▸ **What to produce**
Retype the line in which "[linkedin] (525, 310)" appears, then every line after it until the records end. Leave out the pictures.
BEGIN
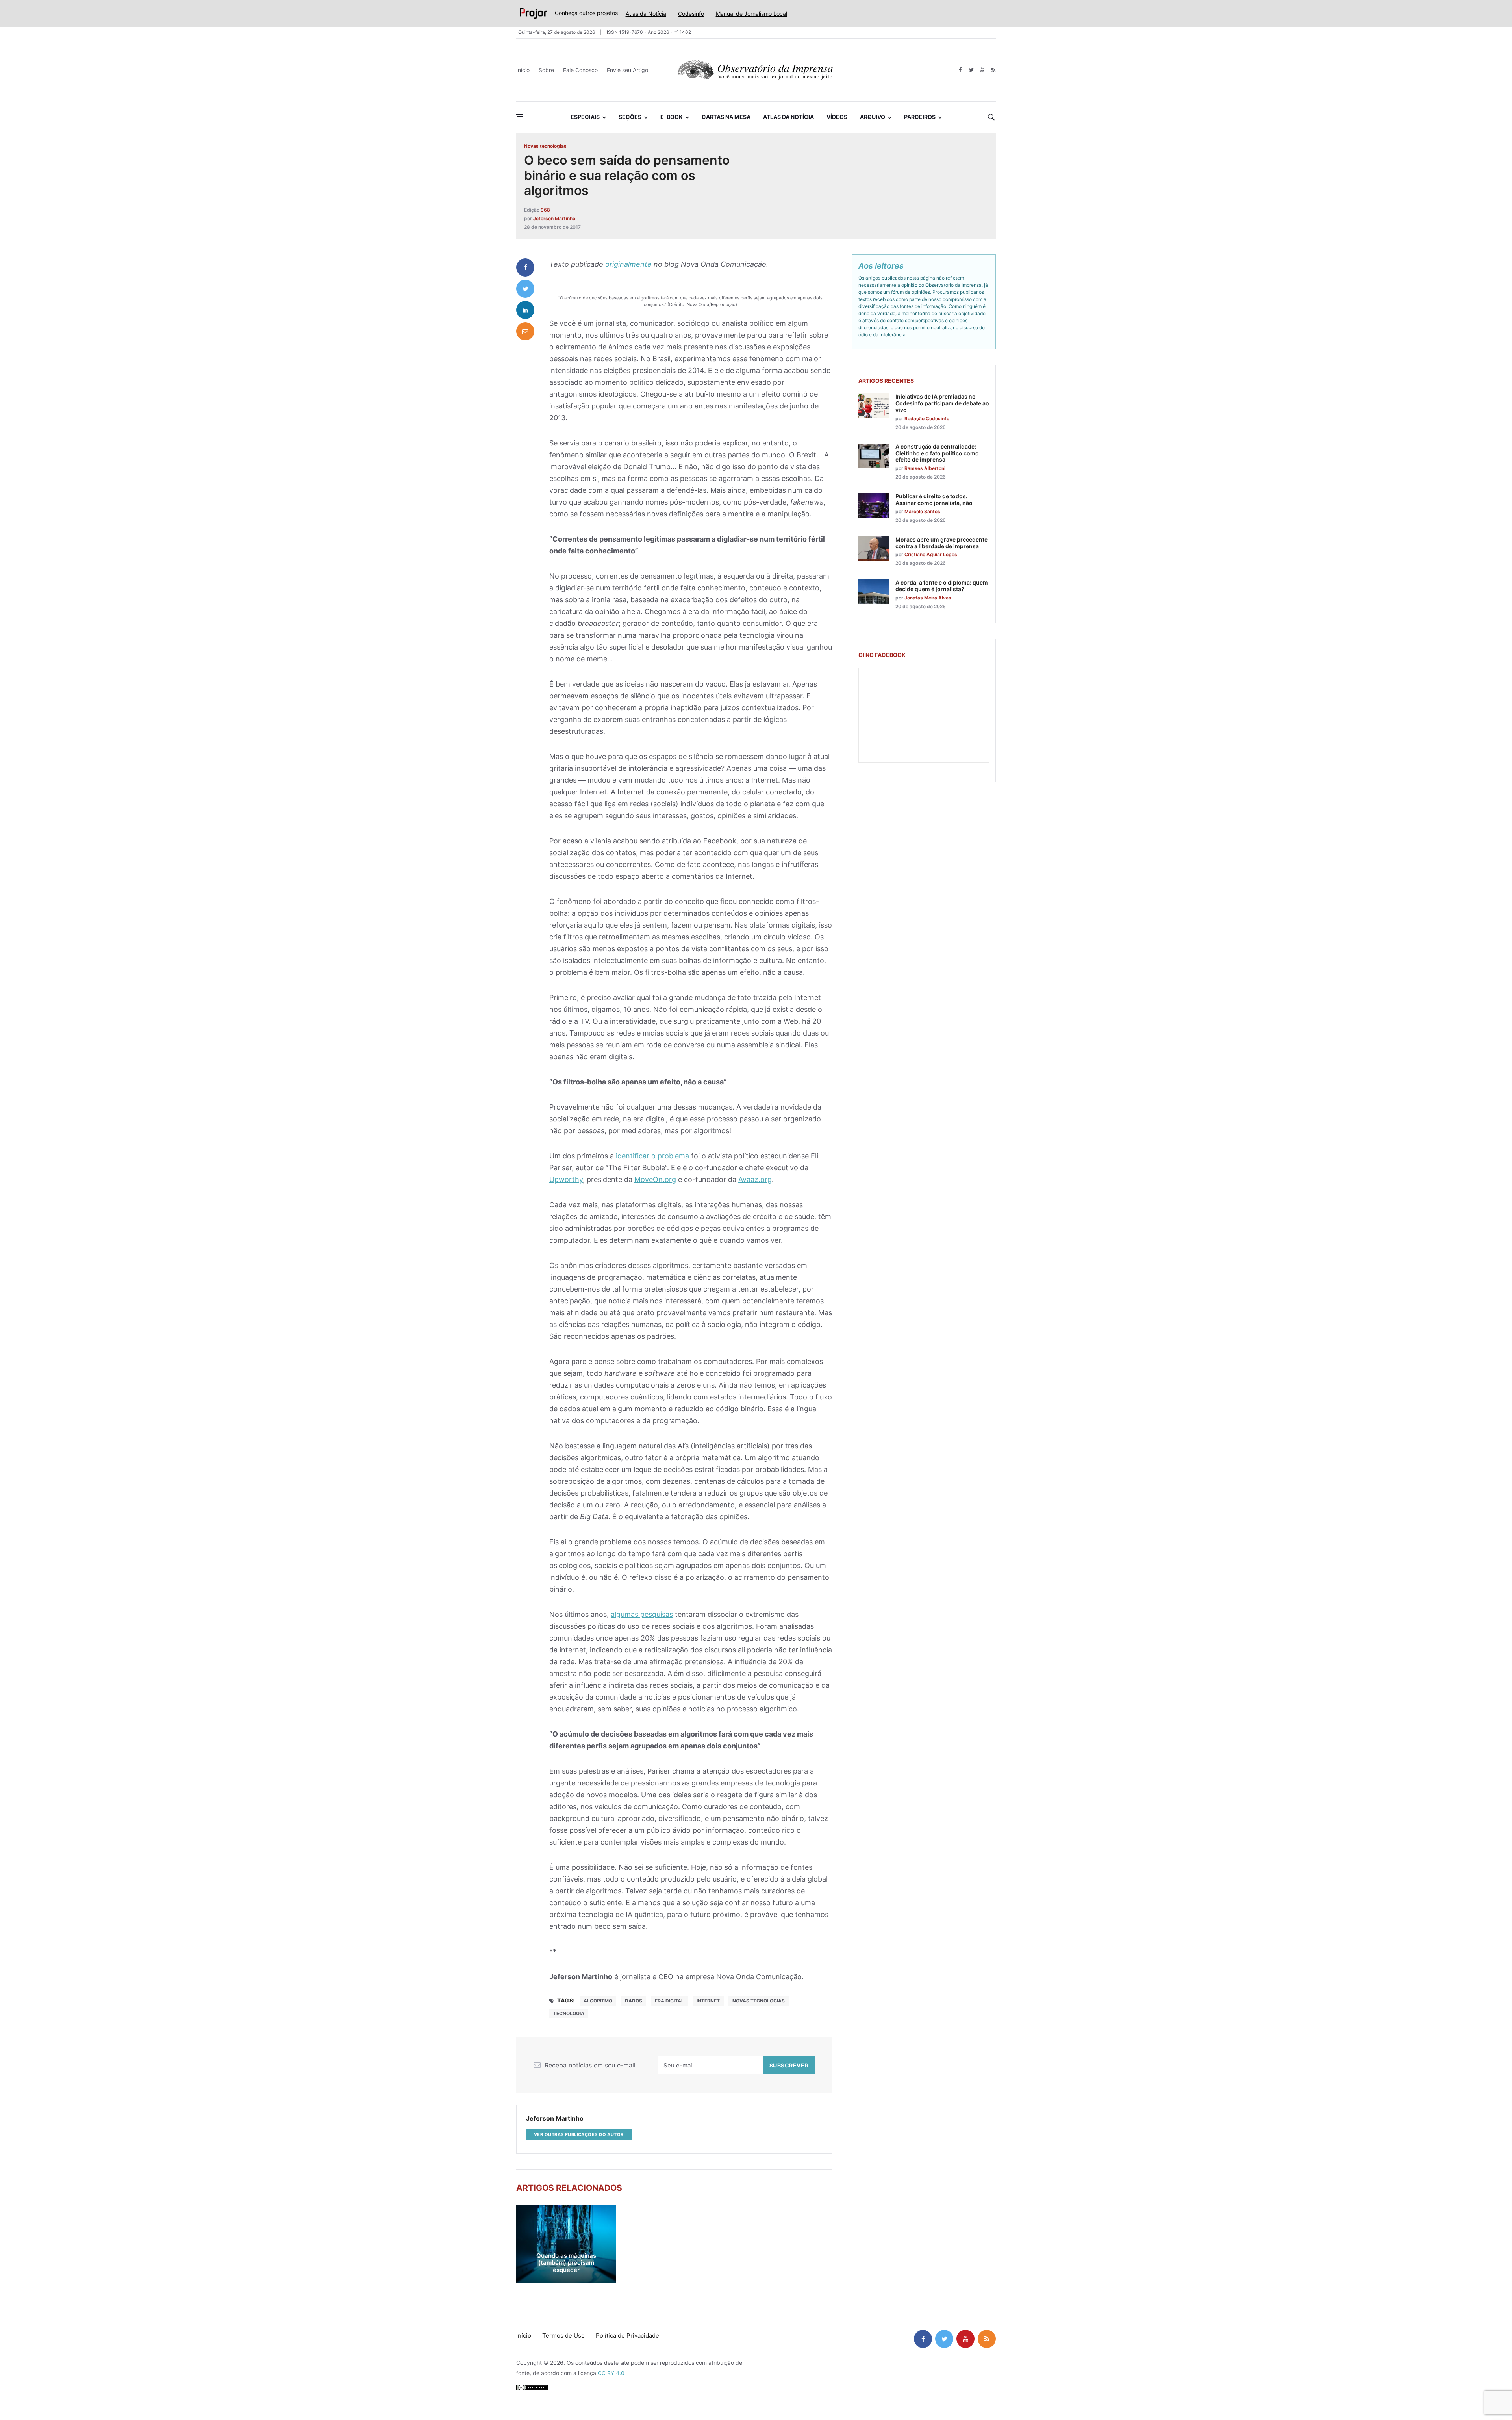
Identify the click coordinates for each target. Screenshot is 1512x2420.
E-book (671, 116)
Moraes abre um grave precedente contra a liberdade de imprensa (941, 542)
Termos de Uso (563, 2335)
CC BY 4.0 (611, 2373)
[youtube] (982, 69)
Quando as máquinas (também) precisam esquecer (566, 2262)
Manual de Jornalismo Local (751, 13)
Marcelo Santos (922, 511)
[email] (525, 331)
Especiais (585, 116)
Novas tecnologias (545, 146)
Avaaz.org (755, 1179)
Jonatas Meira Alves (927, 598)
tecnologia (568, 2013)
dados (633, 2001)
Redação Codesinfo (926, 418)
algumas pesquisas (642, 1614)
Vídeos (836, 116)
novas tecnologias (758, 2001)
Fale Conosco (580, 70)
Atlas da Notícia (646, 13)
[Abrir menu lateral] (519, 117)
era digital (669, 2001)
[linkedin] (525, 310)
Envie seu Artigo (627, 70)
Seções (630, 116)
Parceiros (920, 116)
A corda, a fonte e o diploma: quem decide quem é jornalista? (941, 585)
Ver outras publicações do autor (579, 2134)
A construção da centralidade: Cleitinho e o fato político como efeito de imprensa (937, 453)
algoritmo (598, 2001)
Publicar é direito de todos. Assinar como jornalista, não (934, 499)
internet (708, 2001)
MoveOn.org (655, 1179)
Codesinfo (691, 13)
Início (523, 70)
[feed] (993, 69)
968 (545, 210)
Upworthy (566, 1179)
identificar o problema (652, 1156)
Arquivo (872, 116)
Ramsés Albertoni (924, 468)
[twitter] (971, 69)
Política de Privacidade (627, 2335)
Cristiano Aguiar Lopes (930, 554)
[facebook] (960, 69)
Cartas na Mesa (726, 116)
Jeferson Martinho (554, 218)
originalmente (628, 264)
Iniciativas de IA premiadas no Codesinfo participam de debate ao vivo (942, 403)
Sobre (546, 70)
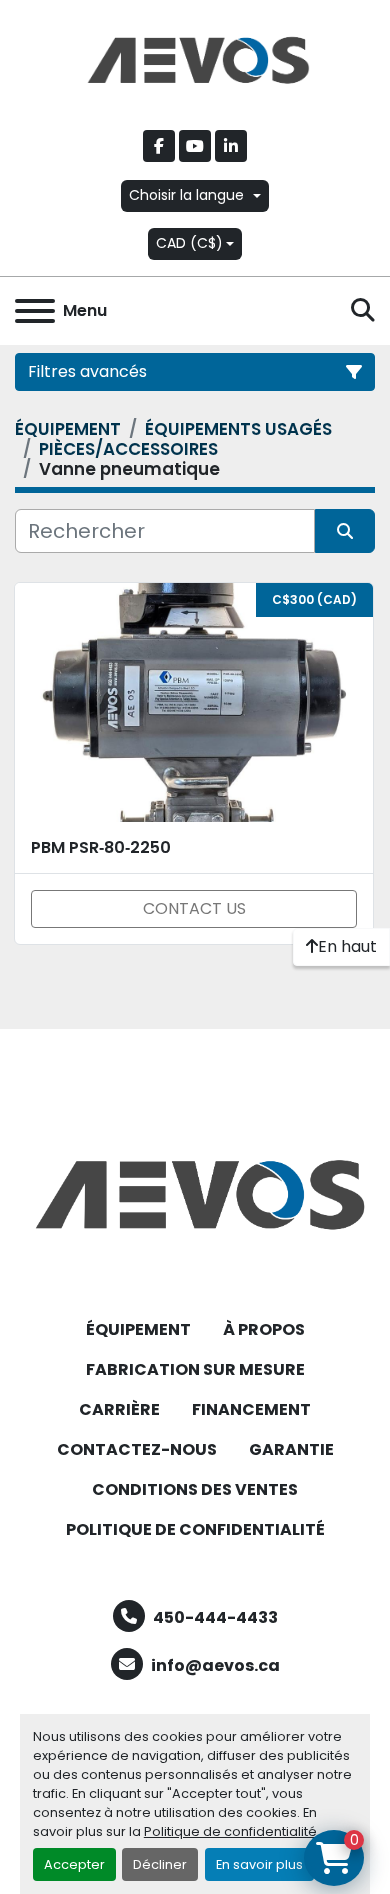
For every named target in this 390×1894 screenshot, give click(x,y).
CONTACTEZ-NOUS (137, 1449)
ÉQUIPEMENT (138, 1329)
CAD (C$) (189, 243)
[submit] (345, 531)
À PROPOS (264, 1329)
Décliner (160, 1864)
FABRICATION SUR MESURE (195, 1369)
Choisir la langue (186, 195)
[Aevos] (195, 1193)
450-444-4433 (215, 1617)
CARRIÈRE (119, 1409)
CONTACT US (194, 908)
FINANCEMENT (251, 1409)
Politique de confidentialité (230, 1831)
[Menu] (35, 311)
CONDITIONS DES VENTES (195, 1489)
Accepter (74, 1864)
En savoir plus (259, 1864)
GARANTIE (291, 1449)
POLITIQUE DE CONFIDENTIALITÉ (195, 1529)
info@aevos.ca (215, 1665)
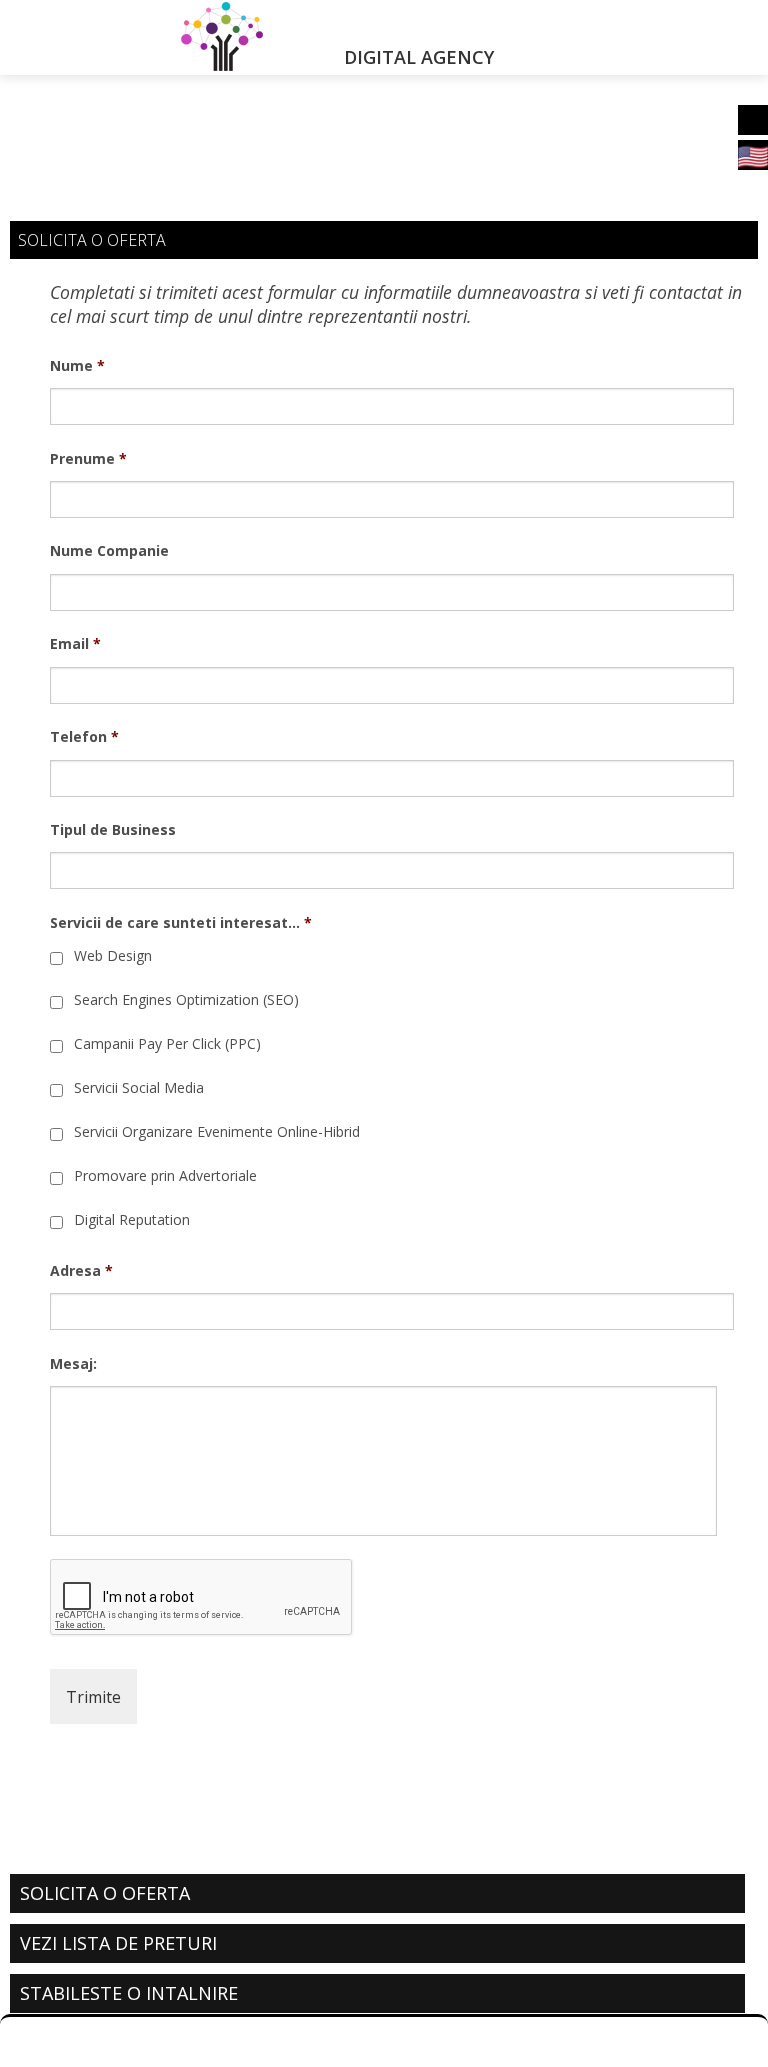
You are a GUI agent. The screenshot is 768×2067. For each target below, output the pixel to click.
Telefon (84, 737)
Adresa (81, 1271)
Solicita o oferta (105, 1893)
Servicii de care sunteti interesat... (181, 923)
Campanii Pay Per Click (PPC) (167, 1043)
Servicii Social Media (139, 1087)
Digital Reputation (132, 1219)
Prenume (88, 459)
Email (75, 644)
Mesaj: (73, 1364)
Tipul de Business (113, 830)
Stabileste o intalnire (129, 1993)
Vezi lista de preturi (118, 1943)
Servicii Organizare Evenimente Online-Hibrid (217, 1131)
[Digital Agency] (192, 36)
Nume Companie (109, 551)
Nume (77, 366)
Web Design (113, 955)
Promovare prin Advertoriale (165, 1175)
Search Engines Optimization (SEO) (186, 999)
END
▸ **Task answer**
[linkedin] (525, 310)
Envie seu Artigo (627, 70)
Seções (630, 116)
Parceiros (920, 116)
A corda, a fonte e o diploma: quem decide quem é jornalista? (941, 585)
Ver outras publicações do autor (579, 2134)
A construção da centralidade: Cleitinho e o fato político como efeito de imprensa (937, 453)
algoritmo (598, 2001)
Publicar é direito de todos. Assinar como jornalista, não (934, 499)
internet (708, 2001)
MoveOn.org (655, 1179)
Codesinfo (691, 13)
Início (523, 70)
[feed] (993, 69)
968 (545, 210)
Upworthy (566, 1179)
identificar o problema (652, 1156)
Arquivo (872, 116)
Ramsés Albertoni (924, 468)
[twitter] (971, 69)
Política de Privacidade (627, 2335)
Cristiano Aguiar Lopes (930, 554)
[facebook] (960, 69)
Cartas na Mesa (726, 116)
Jeferson Martinho (554, 218)
originalmente (628, 264)
Iniciativas de IA premiadas no Codesinfo participam de debate ao vivo (942, 403)
Sobre (546, 70)
For every named target in this 390×1894 screenshot, give click(x,y).
CONTACTEZ-NOUS (137, 1449)
ÉQUIPEMENT (138, 1329)
CAD (C$) (189, 243)
[submit] (345, 531)
À PROPOS (264, 1329)
Décliner (160, 1864)
FABRICATION SUR MESURE (195, 1369)
Choisir la langue (186, 195)
[Aevos] (195, 1193)
450-444-4433 (215, 1617)
CARRIÈRE (119, 1409)
CONTACT US (194, 908)
FINANCEMENT (251, 1409)
Politique de confidentialité (230, 1831)
[Menu] (35, 311)
CONDITIONS DES VENTES (195, 1489)
Accepter (74, 1864)
En savoir plus (259, 1864)
GARANTIE (291, 1449)
POLITIQUE DE CONFIDENTIALITÉ (195, 1529)
info@aevos.ca (215, 1665)
You are a GUI agent. The screenshot is 768×2067. For each target below, output the pixel to click.
Telefon (84, 737)
Adresa (81, 1271)
Solicita o oferta (105, 1893)
Servicii de care sunteti interesat... (181, 923)
Campanii Pay Per Click (PPC) (167, 1043)
Servicii Social Media (139, 1087)
Digital Reputation (132, 1219)
Prenume (88, 459)
Email (75, 644)
Mesaj: (73, 1364)
Tipul de Business (113, 830)
Stabileste o intalnire (129, 1993)
Vezi lista de preturi (118, 1943)
Servicii Organizare Evenimente Online-Hibrid (217, 1131)
[Digital Agency] (192, 36)
Nume Companie (109, 551)
Nume (77, 366)
Web Design (113, 955)
Promovare prin Advertoriale (165, 1175)
Search Engines Optimization (SEO) (186, 999)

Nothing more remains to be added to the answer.